-- Opening Marker --
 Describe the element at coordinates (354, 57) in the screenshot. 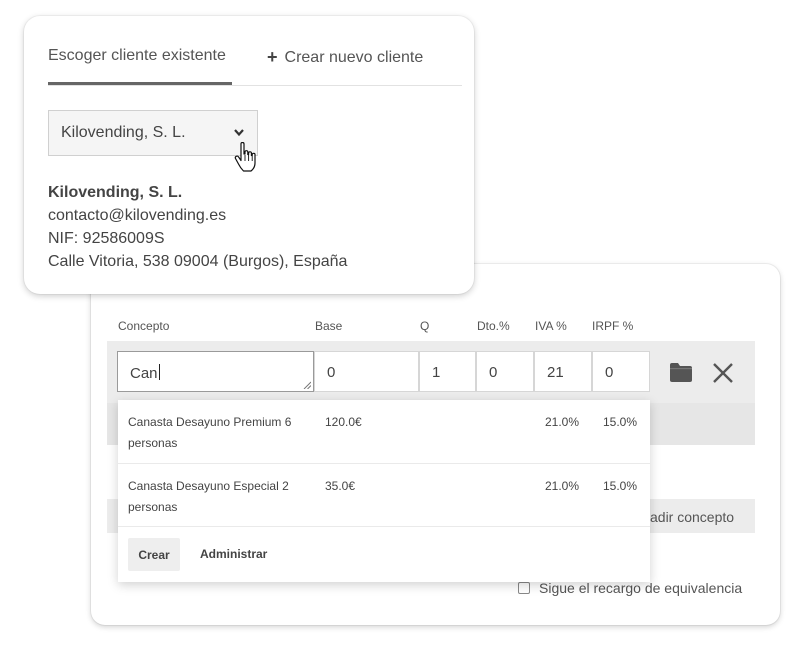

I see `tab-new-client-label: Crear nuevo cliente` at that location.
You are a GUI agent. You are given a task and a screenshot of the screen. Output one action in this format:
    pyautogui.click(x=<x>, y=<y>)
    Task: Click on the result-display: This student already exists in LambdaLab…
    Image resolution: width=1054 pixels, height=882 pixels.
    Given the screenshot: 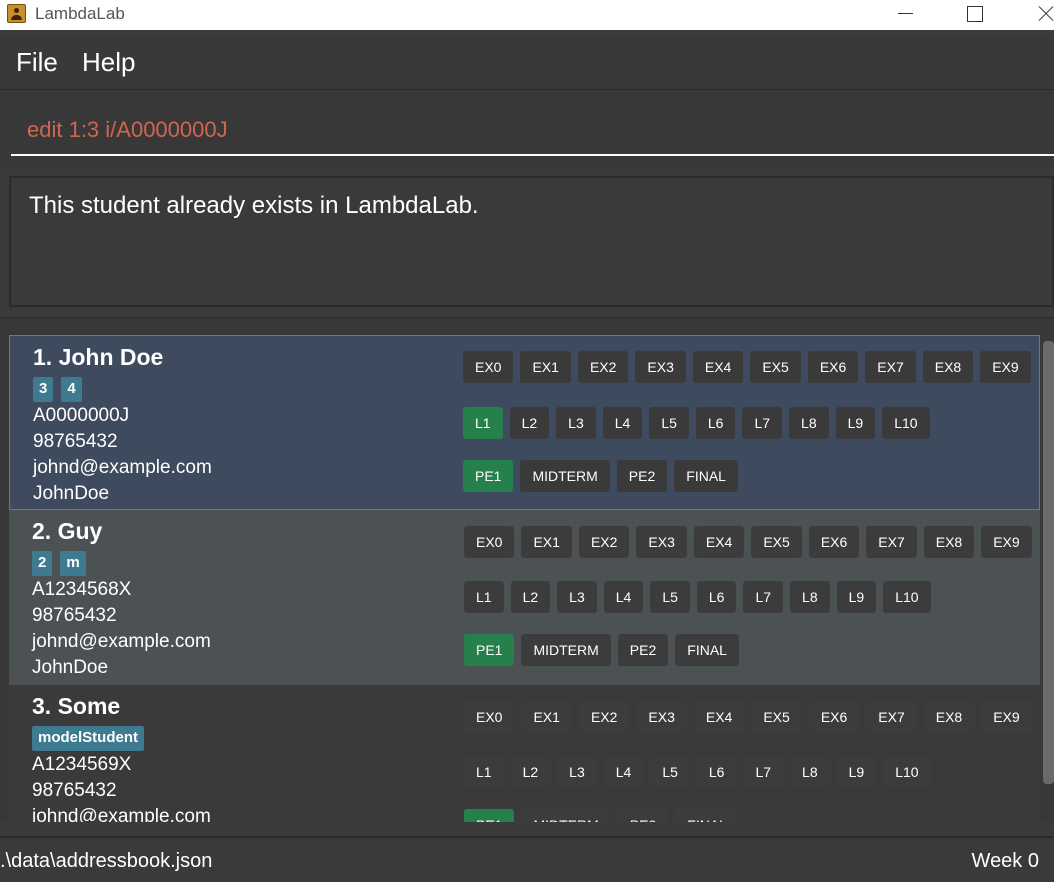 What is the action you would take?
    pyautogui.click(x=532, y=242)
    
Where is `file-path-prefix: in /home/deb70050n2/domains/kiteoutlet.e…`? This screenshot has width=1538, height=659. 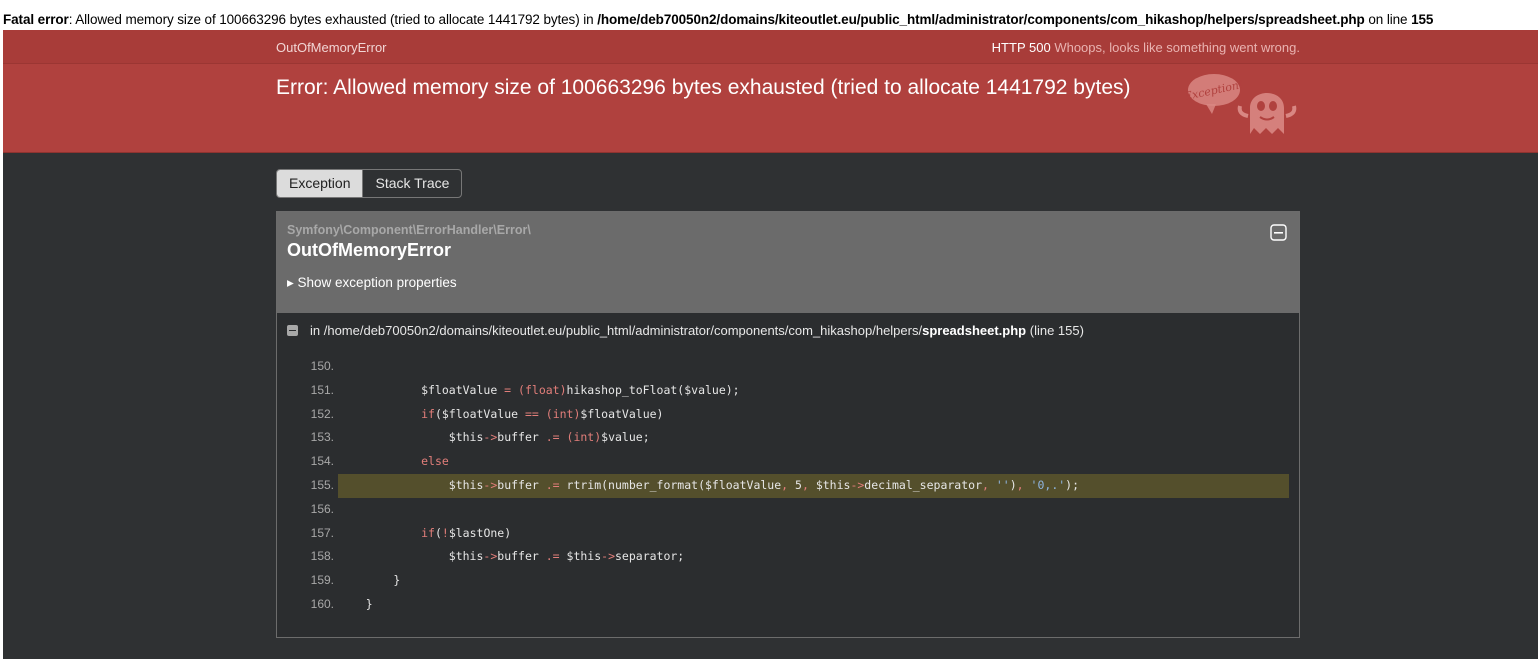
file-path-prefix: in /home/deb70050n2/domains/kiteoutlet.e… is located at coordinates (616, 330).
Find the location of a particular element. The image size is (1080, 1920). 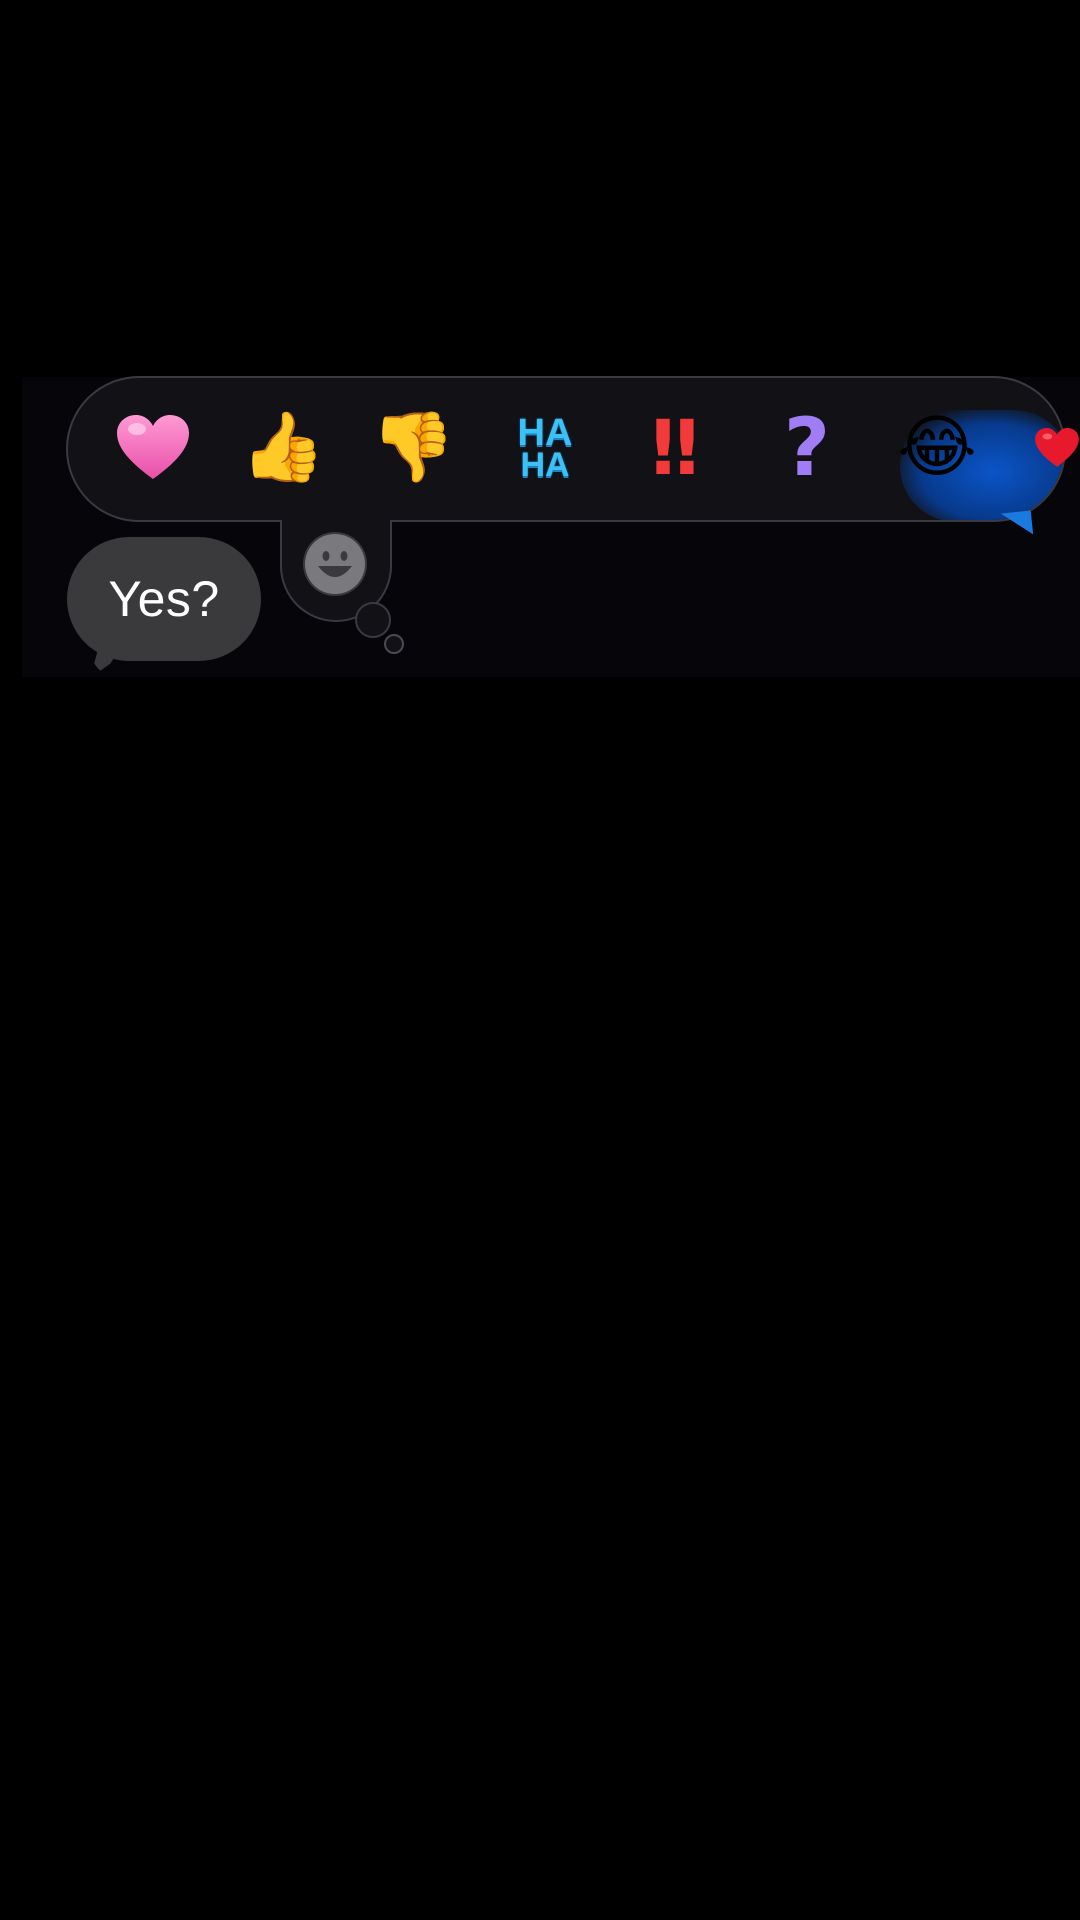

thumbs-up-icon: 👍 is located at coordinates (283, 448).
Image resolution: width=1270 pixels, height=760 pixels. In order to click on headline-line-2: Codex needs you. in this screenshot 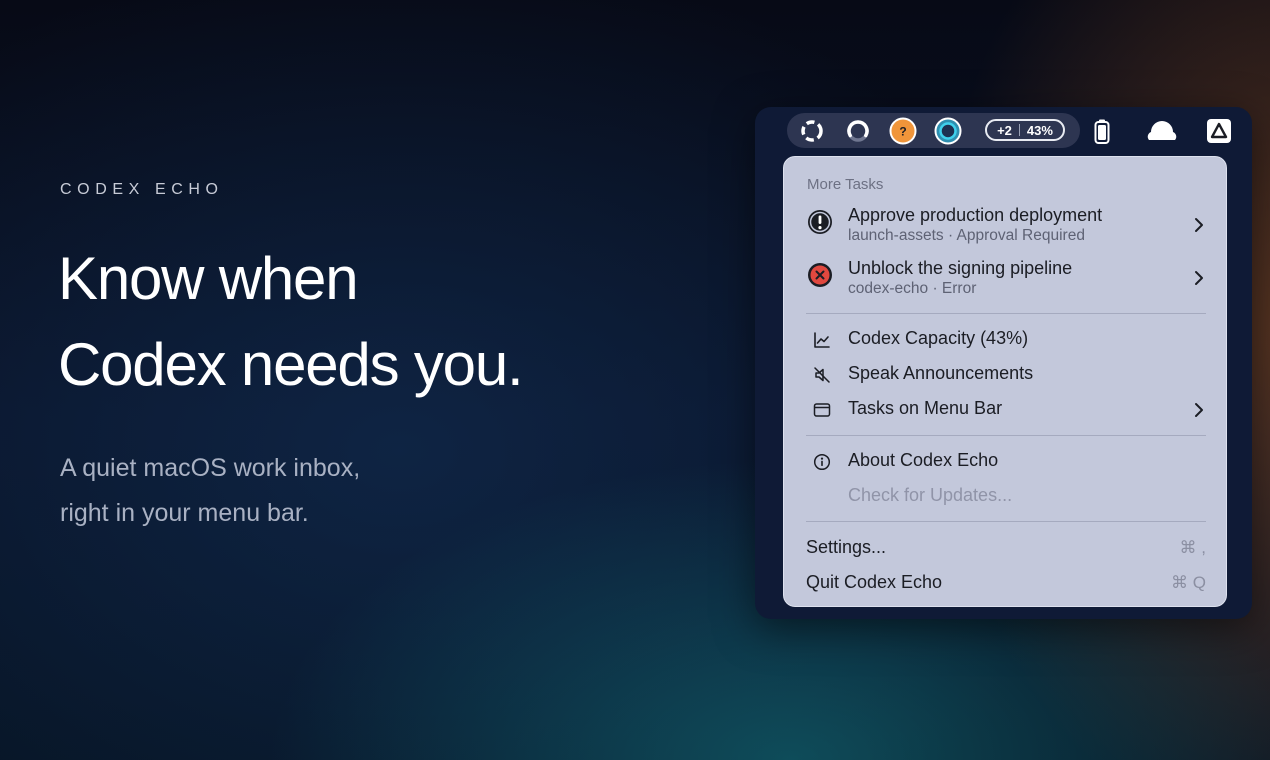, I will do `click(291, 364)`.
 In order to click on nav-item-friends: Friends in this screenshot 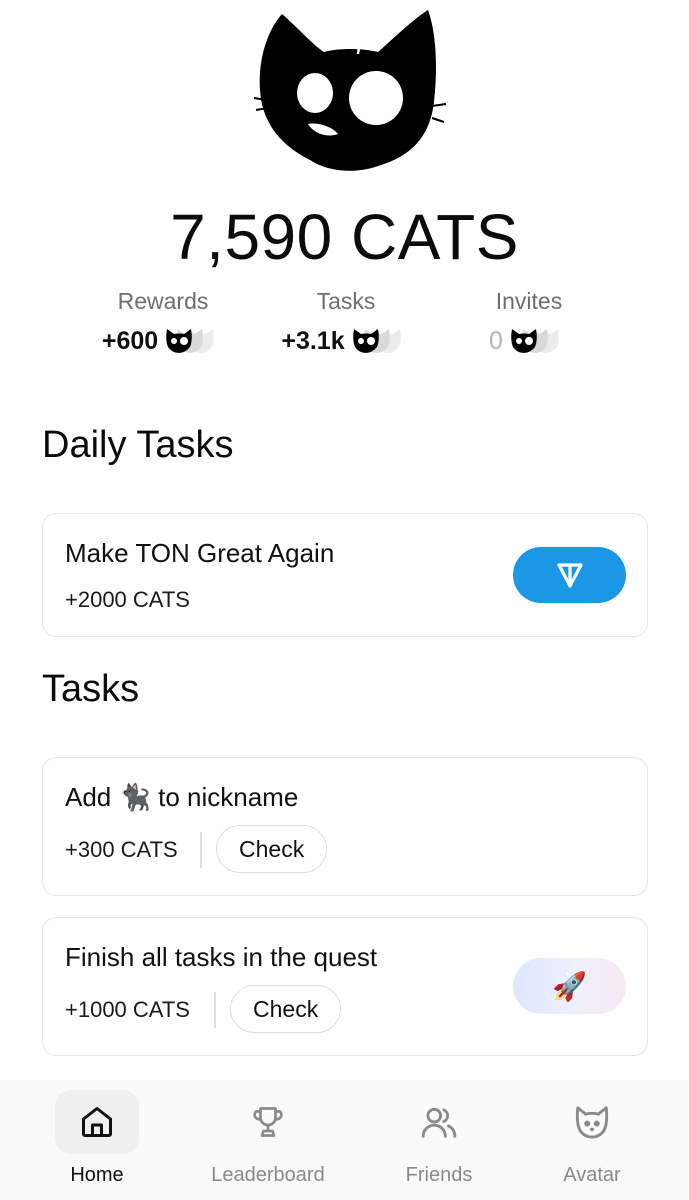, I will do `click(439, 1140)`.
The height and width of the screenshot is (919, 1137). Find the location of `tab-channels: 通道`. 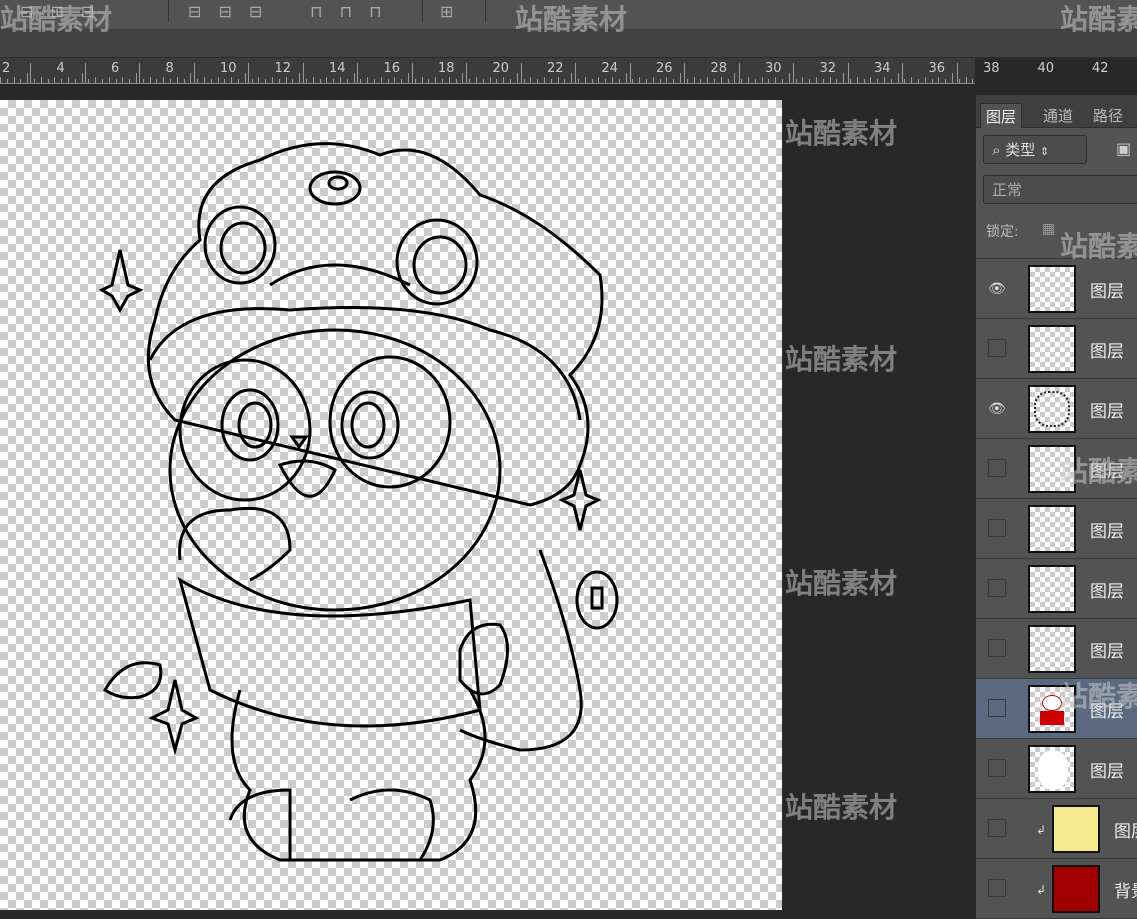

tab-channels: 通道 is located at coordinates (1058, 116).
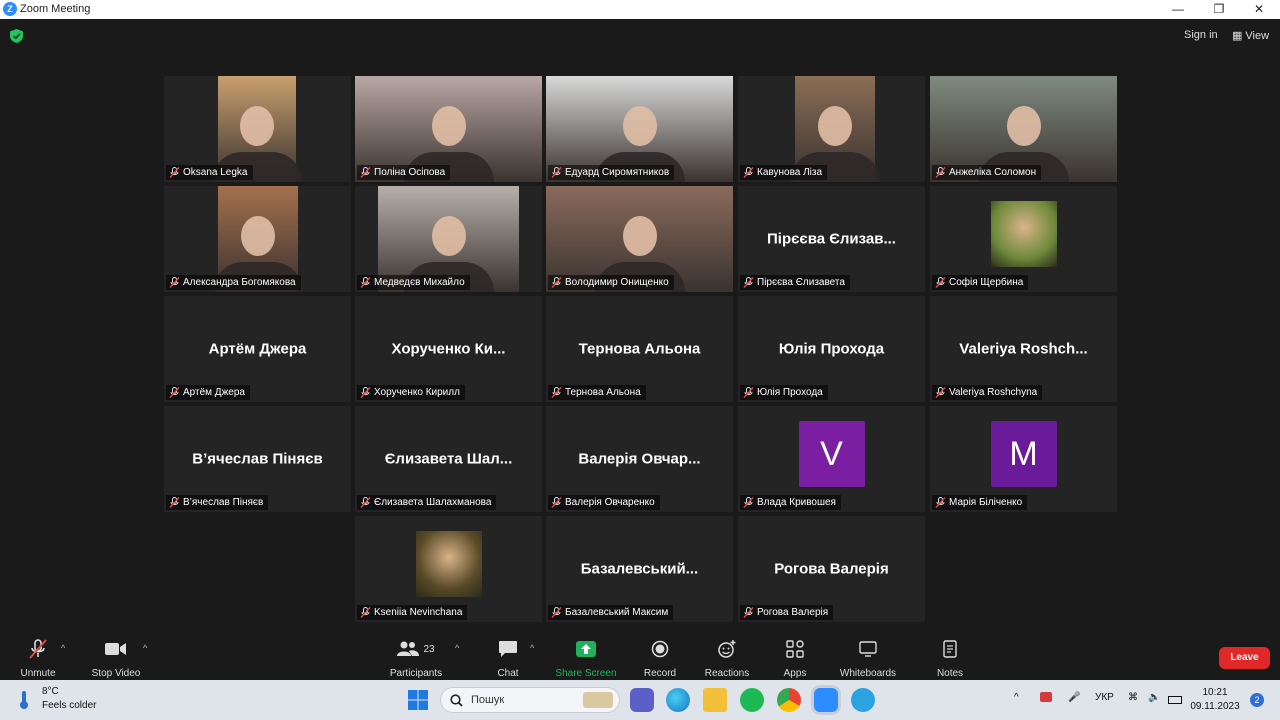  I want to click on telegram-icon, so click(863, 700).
-- Closing Marker --
Request
Reproduce the lines verbatim, from the line containing "The height and" through the final line, omitting the pictures.

Solution
The height and width of the screenshot is (919, 1137). Find the location of `tab-channels: 通道`. 

tab-channels: 通道 is located at coordinates (1058, 116).
  I want to click on telegram-icon, so click(863, 700).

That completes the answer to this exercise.